AUFGABENLISTE:
**1)** Prüfe, ob die folgenden Aussagen mit dem Text über das Grass-Gedicht übereinstimmen. Antworte jeweils mit Ja oder Nein und zitiere die entscheidenden Wörter des Textes wörtlich.
(a) Klaus Staeck hält die Verurteilungen von Grass als Antisemit für angemessen.
(b) Rolf Mützenich sagt, Grass sei sicher kein Antisemit.
(c) Das Gedicht wurde ausschließlich in der „Süddeutschen Zeitung“ veröffentlicht.
**2)** Gib den Abschnitt des Textes über das Grass-Gedicht von „In einem am“ bis einschließlich „brüchigen Weltfrieden gefährde.“ erneut wieder und tausche dabei „Atommacht“ gegen „Nuklearmacht“ aus.
**3)** Beantworte anhand des Textes über das Grass-Gedicht diese Fragen:
(a) Welches Amt hat Klaus Staeck inne?
(b) Wie alt ist Grass laut dem Text?
(c) Welchen Titel trägt das Gedicht?

AUSGEWÄHLTER TEXT:
Berlin - Das israelkritische Gedicht von Literaturnobelpreisträger
Günter Grass sorgt weiter für hitzige Debatten.
Der Präsident der Akademie der Künste, Klaus Staeck,
nahm Grass gegen Kritik in Schutz. "Man muss ein klares
Wort sagen dürfen, ohne als Israel-Feind denunziert
zu werden", sagte Staeck der "Mitteldeutschen Zeitung".
"Die reflexhaften Verurteilungen als Antisemit" halte
er nicht für angemessen. Grass habe das Recht auf Meinungsfreiheit
und nur seiner Sorge Ausdruck verliehen. Diese Befürchtung
teile er mit vielen anderen Menschen.
Der außenpolitische Sprecher der SPD-Bundestagsfraktion,
Rolf Mützenich, warf Grass dagegen einseitige Kritik
vor. Grass sei sicher kein Antisemit, aber in seinem Text
gehe die Gefahr ausschließlich von Israel aus, sagte
er dem "Kölner Stadt-Anzeiger". Die Gefahren,
denen sich der jüdische Staat gegenübersehe, würden
hingegen verschwiegen und der iranische Präsident Mahmud
Ahmadinedschad verharmlost.
In einem am Mittwoch von der "Süddeutschen Zeitung" und
anderen internationalen Blättern veröffentlichten
Gedicht hatte der 84-jährige Autor geschrieben, dass
die Atommacht Israel durch den Streit mit Iran den ohnehin
brüchigen Weltfrieden gefährde.
Die ersten Reaktionen auf das Gedicht mit dem Titel "Was
gesagt werden muss" waren, auch in Israel, heftig. Scharfe
Kritik an Grass äußert Efraim Zuroff, Direktor
des israelischen Simon Wiesenthal Zentrums, in der "Jerusalem
Post": Der Angriff zeige die Transformation, die der
deutsche Antisemitismus in den vergangenen Jahren durchlaufen
habe: "Während Angriffe auf einzelne Juden in der
Bundesrepublik politisch inkorrekt und allgemein inakzeptabel
geworden sind, ist Israel der Prügelknabe für antisemitische
Deutsche geworden, die den Holocaust leid sind und die Verantwortung
dafür los werden wollen."

DATENSATZ:
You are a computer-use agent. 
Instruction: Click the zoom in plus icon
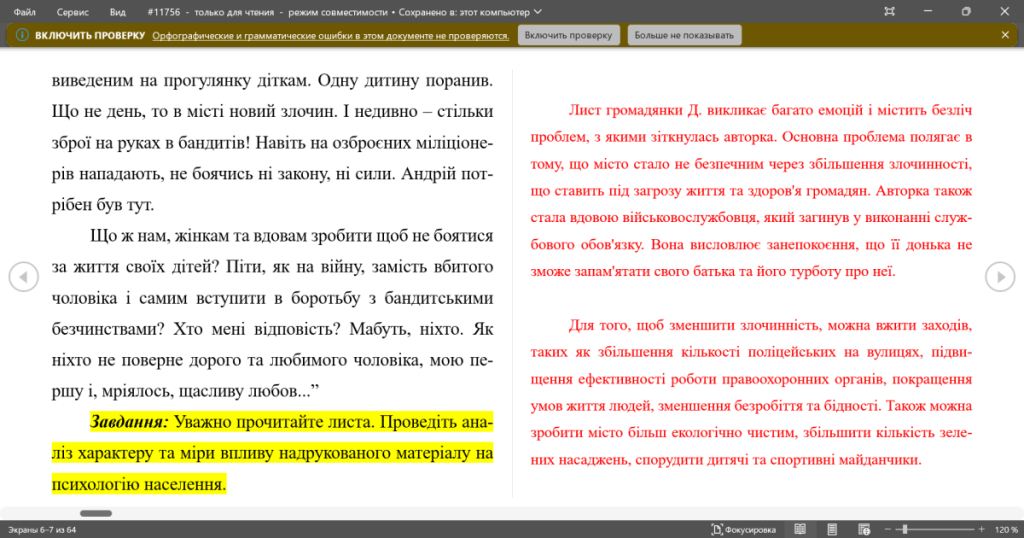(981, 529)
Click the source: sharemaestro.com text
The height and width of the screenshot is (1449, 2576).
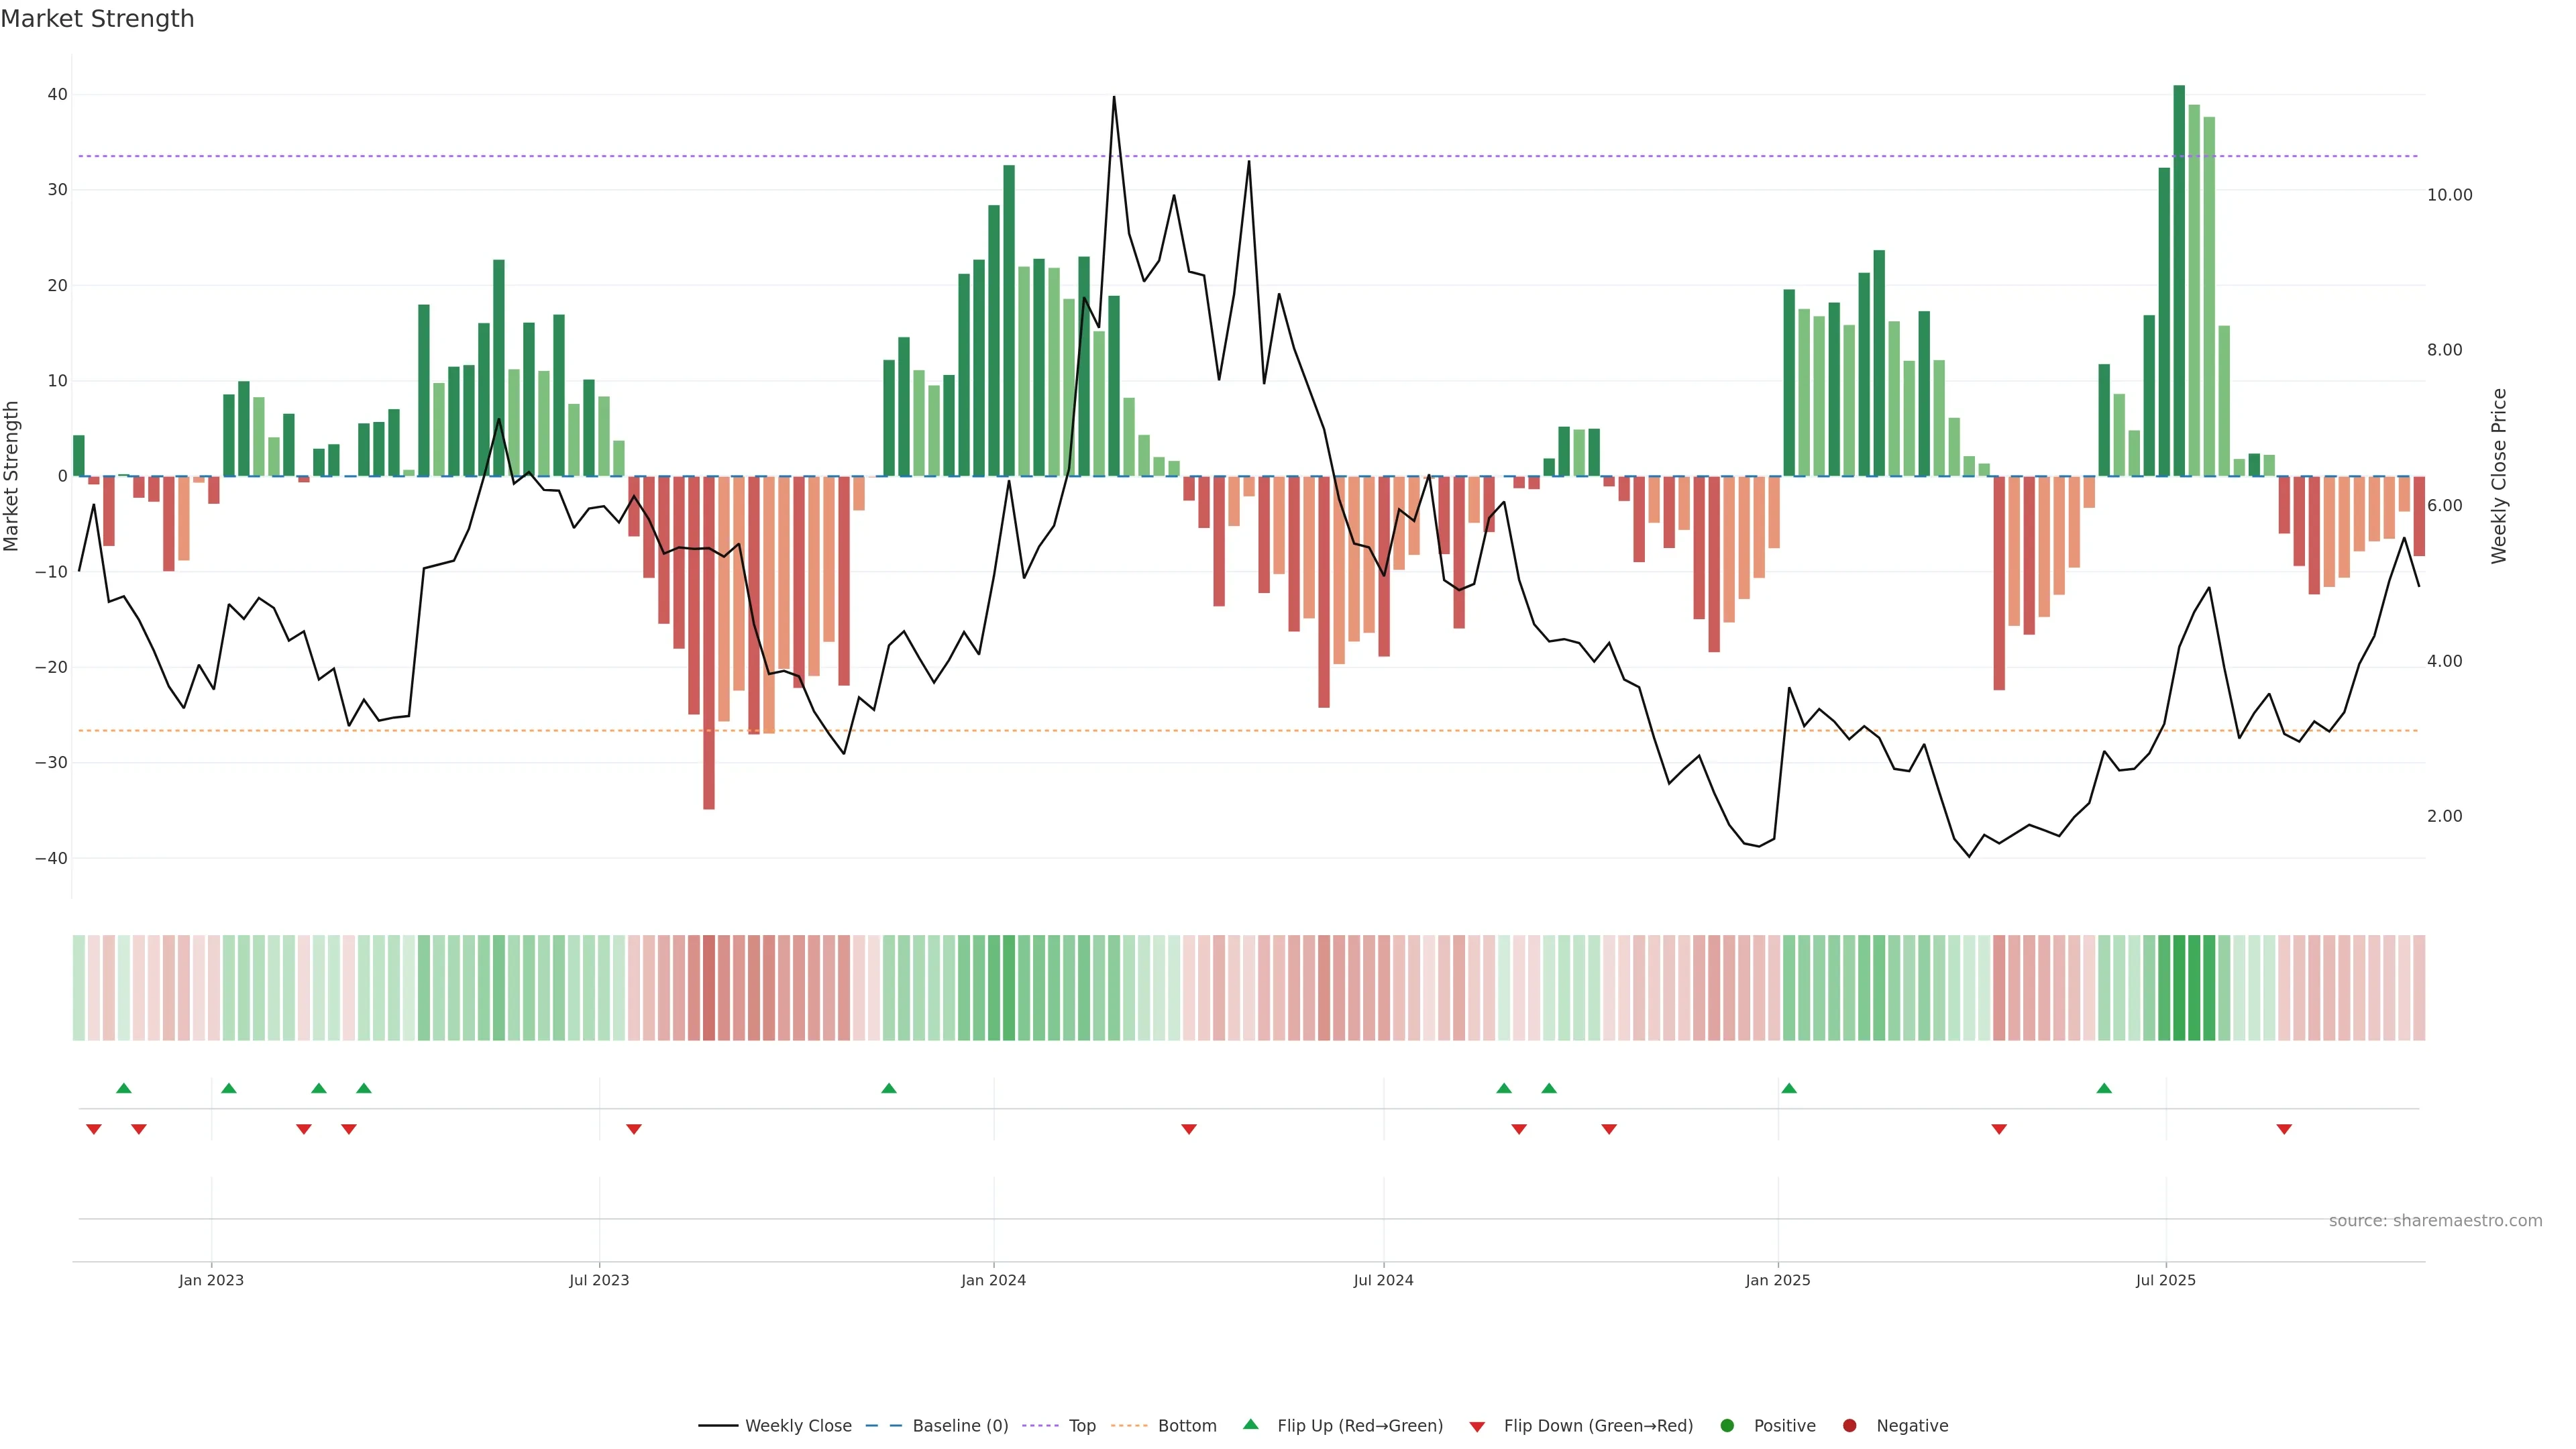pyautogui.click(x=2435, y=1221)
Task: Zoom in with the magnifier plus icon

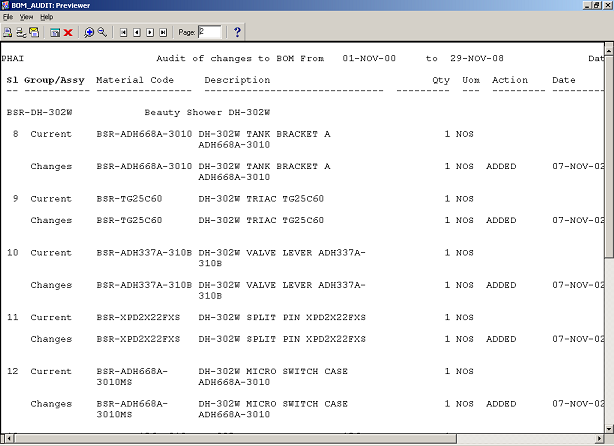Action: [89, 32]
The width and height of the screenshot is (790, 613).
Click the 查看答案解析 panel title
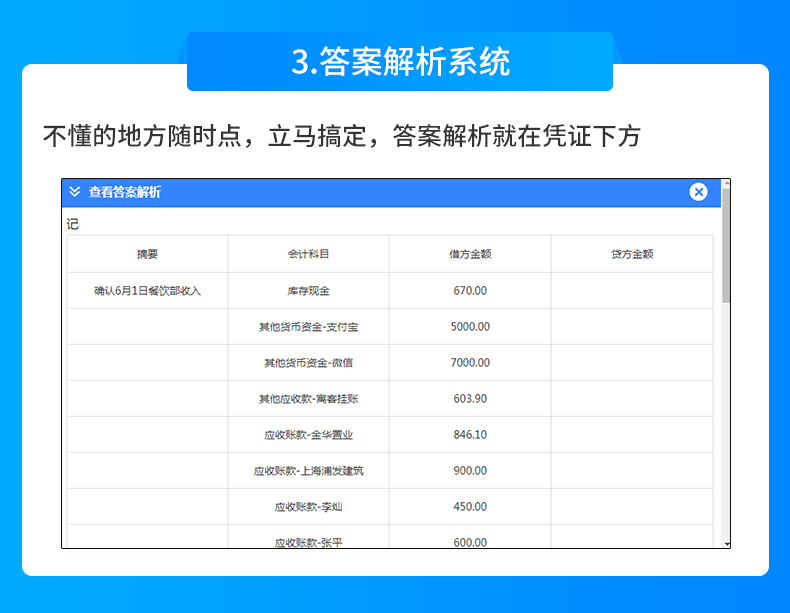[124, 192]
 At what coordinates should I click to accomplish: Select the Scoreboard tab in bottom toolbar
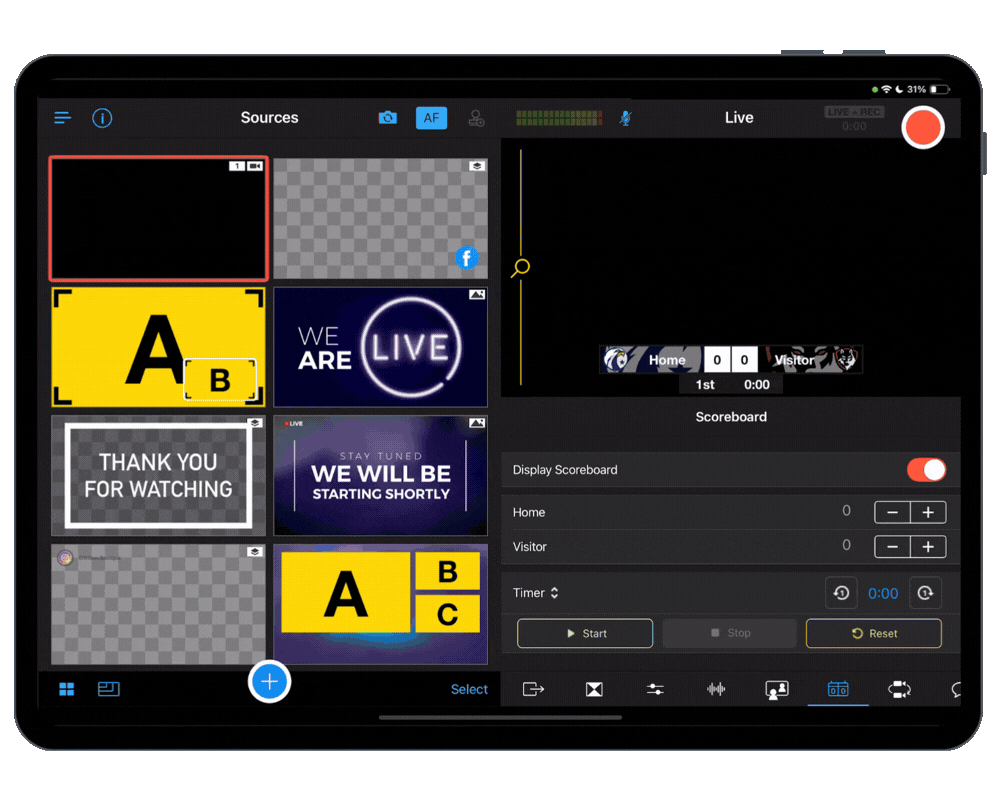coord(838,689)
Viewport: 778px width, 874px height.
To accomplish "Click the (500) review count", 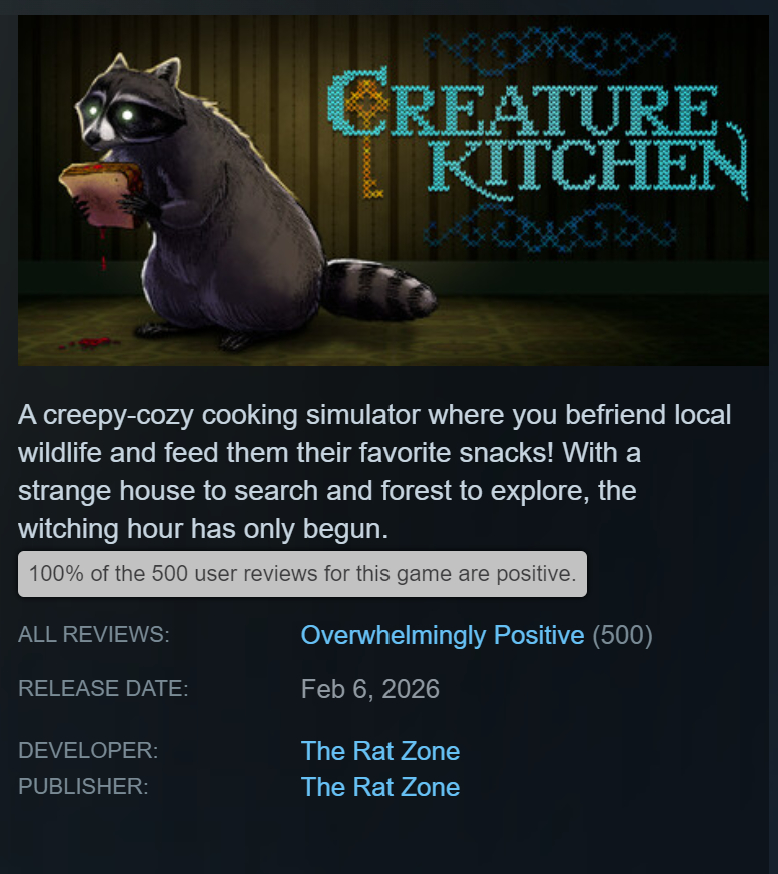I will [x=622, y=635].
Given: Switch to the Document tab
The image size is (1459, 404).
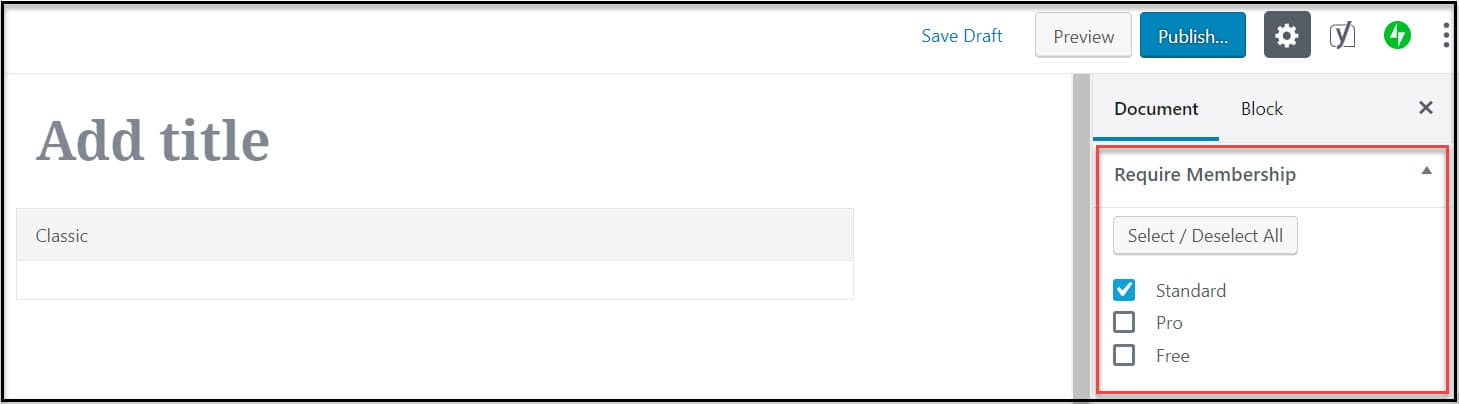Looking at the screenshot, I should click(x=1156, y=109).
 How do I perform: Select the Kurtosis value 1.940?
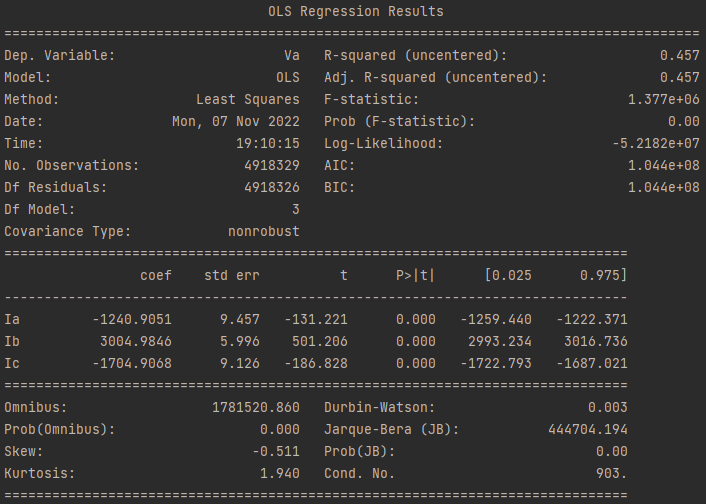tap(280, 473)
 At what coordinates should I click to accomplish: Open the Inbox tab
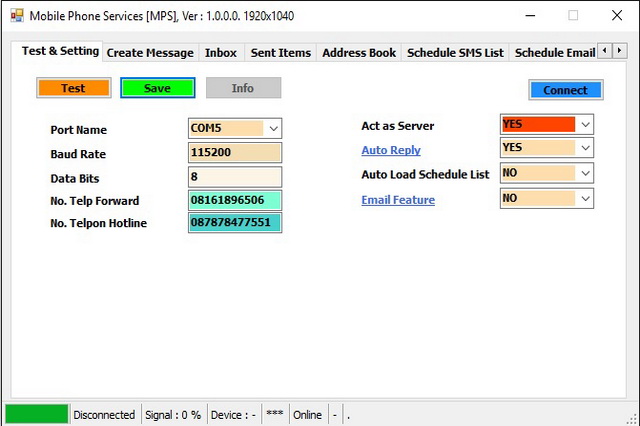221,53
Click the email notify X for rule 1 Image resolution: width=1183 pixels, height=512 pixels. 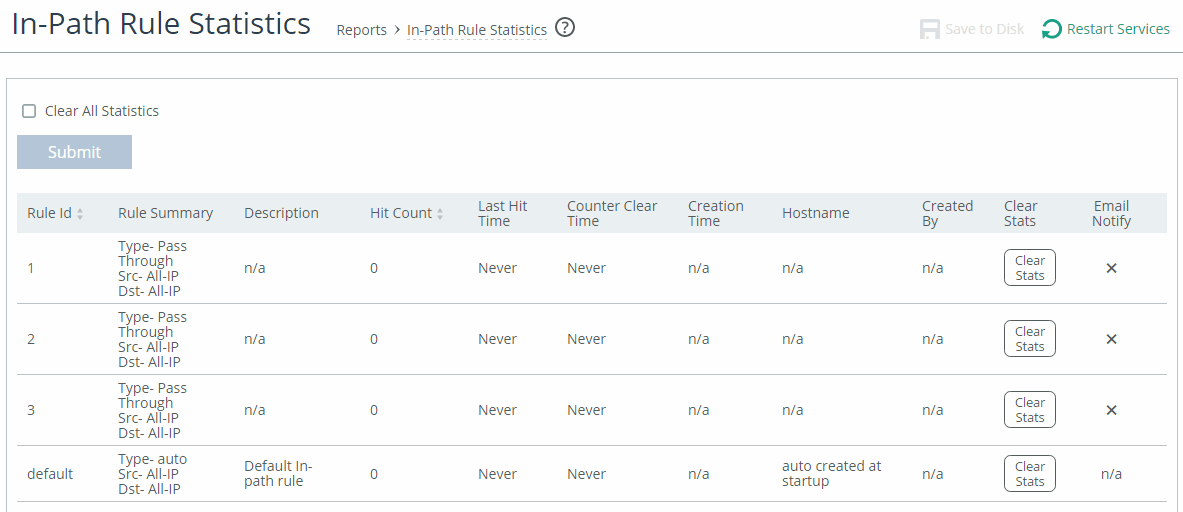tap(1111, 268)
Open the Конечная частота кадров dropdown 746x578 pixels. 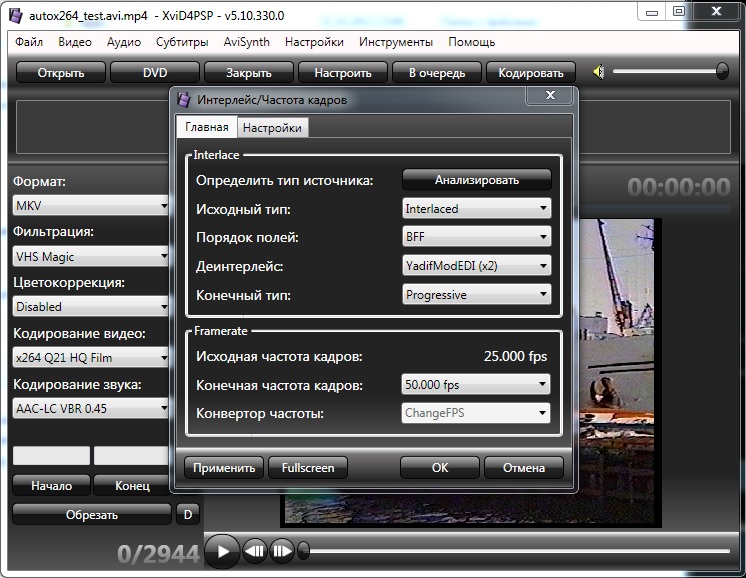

LÖSUNGEN JE AUFGABE:
**1)**
(a) Nein: „halte er nicht für angemessen“
(b) Ja: „Grass sei sicher kein Antisemit“
(c) Nein: „und anderen internationalen Blättern veröffentlichten“

**2)**
In einem am Mittwoch von der "Süddeutschen Zeitung" und
anderen internationalen Blättern veröffentlichten
Gedicht hatte der 84-jährige Autor geschrieben, dass
die Nuklearmacht Israel durch den Streit mit Iran den ohnehin
brüchigen Weltfrieden gefährde.

**3)**
(a) Präsident der Akademie der Künste
(b) 84 Jahre
(c) „Was gesagt werden muss“